The Rise of Subcultures: The 1970s saw the emergence of various subcultures, such as hippies, punks, and disco enthusiasts. These subcultures provided individuals with a sense of belonging and identity, leading to friendships based on shared fashion, music, and lifestyle choices. People sought out friends who aligned with their preferred subculture. This was a time when you were in a category based on your interests, the way you dressed, and your chosen lifestyle. 


School and Workplace Connections: In the 1980s, educational institutions and workplaces became significant sources for forming friendships. School and college friendships played a crucial role in shaping social circles, while colleagues at work became important companions. The shared experiences and common goals within these environments fostered lasting friendships.


Shared Hobbies and Pop Culture: The 1990s witnessed a rise in friendships formed around shared hobbies and interests. From sports enthusiasts to music lovers, individuals bonded over activities such as gaming, attending concerts, and participating in recreational clubs. Pop culture, including movies, TV shows, and music, also played a significant role in connecting people. This was a time when you had TGIF family-friendly shows, the best movies playing in the theater, MTV playing the hottest hits, malls to meet up at, and family or friend board game nights with pizza. Friendship was everything.
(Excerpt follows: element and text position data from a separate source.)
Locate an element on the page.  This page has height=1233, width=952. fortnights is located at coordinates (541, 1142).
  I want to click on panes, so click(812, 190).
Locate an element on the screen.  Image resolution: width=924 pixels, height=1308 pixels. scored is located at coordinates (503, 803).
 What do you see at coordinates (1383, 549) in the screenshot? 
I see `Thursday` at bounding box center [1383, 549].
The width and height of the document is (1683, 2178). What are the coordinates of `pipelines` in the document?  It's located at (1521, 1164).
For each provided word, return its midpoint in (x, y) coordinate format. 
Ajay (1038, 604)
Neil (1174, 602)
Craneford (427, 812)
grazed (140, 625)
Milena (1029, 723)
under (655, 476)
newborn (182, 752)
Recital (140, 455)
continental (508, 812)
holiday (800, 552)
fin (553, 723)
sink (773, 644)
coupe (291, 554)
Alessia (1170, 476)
Online Connections: The 2000s marked the advent of social media and online platforms, revolutionizing the way people formed friendships. Online communities, forums, and social networking sites allowed individuals to connect with like-minded people from around the world. Friendships transcended geographical boundaries, with shared online interests becoming the foundation for connections.


Diversity and Inclusivity: In the 2010s, diversity and inclusivity became important factors in choosing friends. People sought out friendships that embraced different backgrounds, cultures, and perspectives. The focus shifted towards building diverse social networks that fostered learning, empathy, and understanding. For the first time ever, people were not limited geographically; there were fewer restraints, and people could be a part of any group they chose, with endless opportunities and tools available.

Sometimes when people say, “I try to make friends, but no one is interested,” they actually mean that they go about their lives, don’t talk to anyone, and wait for everyone else to make the first move. If no one does, they take it to mean that no one likes them. Every so often, a friendly person will take all the initiative to get to know you, but you can’t really count on it. – Chris MacLeod MSW

The way people choose friends has evolved and changed significantly over the decades, reflecting the changing dynamics of society. From proximity-based friendships to online connections, the factors influencing these choices have shifted throughout the decades. As we move forward, it is fascinating to observe how future generations will continue to shape the landscape of friendship, guided by the ever-evolving world around us. Personally, I think we should take a piece of each era and pass on these friend-making strategies to the next generation.